Spanish for "lost island," Perdido Key encompasses federal and state parks abundant with wetlands, estuaries and wildlife. It is connected on the east by bridge to the city of Pensacola and to the west by bridge to Orange Beach, Alabama.
The barrier island features several world renowned parks, including Perdido Key State Park, Big Lagoon State Park and Johnson Beach at Gulf Islands National Seashore. Featured by top travel magazines in the top 5 beaches in the U.S., and rated the #1 swimming beaches in the US by GORP (Great Outdoor Recreation Pages), Perdido Key is no more than a few hundred yards wide in most places, with beaches stretching some 16 miles, with almost 60 percent of it located in federal or state parks - making it one of the last remaining unblemished stretches of wilderness in the Florida Panhandle.

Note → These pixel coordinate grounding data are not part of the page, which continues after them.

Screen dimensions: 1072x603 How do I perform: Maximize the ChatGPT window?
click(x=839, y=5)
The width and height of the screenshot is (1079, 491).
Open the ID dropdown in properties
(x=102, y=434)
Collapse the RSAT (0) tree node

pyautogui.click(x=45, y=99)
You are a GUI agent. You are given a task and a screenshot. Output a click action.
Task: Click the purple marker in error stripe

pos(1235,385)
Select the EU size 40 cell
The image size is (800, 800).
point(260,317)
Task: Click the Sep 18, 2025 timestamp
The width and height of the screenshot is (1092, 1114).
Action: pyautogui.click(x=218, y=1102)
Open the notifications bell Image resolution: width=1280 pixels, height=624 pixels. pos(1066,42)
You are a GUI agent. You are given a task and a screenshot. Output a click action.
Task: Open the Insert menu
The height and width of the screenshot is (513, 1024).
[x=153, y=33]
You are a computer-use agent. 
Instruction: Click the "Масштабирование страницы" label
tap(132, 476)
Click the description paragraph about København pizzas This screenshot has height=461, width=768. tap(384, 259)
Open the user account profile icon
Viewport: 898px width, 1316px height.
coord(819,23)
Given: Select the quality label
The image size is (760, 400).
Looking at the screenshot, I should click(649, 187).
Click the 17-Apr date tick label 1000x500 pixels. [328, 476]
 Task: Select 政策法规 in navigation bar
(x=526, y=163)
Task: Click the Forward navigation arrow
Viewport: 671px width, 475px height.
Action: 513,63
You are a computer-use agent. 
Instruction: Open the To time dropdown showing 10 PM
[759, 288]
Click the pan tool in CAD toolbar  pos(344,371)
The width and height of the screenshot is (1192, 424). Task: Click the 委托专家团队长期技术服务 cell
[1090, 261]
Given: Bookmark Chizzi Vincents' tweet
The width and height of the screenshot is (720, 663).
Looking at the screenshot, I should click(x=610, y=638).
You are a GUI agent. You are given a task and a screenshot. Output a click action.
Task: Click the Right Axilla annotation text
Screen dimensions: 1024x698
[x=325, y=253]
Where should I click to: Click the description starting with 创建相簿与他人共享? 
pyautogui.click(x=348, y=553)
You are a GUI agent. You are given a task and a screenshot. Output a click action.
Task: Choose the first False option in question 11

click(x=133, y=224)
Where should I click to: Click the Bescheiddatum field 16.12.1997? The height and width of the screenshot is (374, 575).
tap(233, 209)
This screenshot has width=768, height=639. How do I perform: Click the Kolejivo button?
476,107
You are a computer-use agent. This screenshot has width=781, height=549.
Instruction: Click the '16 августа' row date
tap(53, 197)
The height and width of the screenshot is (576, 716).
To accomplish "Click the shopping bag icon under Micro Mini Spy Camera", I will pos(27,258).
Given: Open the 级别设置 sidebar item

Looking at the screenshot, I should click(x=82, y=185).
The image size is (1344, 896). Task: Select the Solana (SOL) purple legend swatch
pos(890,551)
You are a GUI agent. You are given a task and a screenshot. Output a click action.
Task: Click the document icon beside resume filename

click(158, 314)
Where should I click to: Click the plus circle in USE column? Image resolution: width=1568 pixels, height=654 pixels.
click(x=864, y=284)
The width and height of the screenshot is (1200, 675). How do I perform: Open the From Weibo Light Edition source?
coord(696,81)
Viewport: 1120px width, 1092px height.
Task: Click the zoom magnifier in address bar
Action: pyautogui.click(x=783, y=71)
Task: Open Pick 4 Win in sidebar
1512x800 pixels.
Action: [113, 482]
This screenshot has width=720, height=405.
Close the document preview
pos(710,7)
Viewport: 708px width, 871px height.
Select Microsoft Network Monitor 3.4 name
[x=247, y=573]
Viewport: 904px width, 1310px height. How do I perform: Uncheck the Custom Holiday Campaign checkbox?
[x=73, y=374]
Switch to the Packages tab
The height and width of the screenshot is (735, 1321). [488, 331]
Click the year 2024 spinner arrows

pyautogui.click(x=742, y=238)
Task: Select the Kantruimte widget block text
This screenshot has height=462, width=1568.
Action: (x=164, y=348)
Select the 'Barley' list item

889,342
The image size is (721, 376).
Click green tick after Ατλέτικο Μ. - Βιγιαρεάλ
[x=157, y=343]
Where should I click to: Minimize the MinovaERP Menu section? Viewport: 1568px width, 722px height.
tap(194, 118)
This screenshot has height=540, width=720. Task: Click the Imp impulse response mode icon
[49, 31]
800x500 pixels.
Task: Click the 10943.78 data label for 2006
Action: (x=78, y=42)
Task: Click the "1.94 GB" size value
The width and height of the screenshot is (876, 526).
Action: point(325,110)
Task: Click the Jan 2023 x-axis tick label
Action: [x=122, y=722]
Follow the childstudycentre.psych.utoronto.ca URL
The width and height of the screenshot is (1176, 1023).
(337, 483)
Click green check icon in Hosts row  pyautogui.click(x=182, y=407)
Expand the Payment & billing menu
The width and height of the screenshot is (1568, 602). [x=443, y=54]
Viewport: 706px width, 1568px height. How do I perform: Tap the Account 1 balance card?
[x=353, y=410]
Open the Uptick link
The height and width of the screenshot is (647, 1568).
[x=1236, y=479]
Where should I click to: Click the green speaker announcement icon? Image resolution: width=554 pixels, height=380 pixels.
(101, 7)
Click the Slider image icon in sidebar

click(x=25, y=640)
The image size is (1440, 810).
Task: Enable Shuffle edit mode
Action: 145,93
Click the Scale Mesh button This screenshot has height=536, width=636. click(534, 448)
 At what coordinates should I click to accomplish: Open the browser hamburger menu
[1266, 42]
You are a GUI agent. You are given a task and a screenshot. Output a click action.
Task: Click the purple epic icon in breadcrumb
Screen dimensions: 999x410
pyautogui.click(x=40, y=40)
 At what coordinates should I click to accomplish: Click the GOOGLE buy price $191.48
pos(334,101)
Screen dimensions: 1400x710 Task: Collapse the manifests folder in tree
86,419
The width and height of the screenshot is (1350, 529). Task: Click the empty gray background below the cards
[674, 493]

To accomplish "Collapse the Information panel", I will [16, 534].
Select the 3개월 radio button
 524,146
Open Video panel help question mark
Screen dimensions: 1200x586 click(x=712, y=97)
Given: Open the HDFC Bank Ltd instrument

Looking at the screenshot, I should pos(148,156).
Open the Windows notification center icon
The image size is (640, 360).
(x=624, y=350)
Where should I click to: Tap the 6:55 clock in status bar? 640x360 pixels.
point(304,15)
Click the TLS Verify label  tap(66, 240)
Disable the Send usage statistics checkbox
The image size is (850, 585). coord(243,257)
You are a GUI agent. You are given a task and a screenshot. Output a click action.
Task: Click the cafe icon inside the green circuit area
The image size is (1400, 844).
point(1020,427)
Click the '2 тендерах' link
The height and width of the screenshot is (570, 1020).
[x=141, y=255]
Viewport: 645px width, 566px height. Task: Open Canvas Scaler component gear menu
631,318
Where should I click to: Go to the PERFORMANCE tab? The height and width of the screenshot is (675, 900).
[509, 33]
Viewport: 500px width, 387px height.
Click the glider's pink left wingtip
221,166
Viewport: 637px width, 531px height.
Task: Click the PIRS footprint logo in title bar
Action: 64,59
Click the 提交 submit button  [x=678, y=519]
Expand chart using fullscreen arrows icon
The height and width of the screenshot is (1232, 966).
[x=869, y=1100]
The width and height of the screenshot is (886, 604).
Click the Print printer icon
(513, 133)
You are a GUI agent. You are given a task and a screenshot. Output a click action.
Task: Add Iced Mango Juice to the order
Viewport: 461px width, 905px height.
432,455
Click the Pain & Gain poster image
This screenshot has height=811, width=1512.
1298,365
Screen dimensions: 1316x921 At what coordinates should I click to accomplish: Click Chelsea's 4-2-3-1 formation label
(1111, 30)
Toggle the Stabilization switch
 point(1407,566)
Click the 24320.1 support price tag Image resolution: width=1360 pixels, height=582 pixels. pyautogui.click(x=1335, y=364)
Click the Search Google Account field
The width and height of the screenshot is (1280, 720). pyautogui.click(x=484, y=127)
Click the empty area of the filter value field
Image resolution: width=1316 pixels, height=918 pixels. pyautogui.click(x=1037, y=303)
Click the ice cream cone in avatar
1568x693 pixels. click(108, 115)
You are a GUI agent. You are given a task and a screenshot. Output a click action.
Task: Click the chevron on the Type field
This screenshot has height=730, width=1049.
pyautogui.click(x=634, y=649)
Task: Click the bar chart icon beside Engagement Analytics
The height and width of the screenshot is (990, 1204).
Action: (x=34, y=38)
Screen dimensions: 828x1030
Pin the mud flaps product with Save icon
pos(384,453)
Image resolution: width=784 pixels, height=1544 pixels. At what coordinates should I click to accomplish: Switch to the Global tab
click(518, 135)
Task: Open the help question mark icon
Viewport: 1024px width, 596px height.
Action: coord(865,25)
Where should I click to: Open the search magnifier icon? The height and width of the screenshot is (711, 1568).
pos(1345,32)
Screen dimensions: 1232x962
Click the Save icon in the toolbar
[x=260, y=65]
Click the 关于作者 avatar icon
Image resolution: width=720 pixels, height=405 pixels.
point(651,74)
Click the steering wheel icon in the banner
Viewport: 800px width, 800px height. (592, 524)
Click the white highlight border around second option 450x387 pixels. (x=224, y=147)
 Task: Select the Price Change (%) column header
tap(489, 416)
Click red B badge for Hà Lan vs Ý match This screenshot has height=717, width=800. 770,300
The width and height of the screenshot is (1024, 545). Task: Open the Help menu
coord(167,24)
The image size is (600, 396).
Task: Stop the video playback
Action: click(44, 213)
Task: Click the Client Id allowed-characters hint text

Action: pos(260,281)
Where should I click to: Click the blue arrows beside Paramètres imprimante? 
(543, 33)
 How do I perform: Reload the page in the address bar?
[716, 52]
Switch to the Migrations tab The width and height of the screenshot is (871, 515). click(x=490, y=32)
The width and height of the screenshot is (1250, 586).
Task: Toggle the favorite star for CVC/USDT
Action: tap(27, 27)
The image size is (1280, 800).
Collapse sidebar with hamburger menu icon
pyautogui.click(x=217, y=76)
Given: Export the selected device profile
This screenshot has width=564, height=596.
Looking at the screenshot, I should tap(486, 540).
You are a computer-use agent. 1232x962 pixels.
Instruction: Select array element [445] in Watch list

With an average temperature of 75 degrees and 343 days of sunshine, It's not surprising the key is a long-hidden retreat that blends together both year-round outdoor activities and an authentic laid-back lifestyle uniquely its own. The Blue Wahoos play minor league baseball at the waterfront stadium, and at the Pensacola Naval Air Station you can watch the Blue Angels flight demonstration team practice their maneuvers.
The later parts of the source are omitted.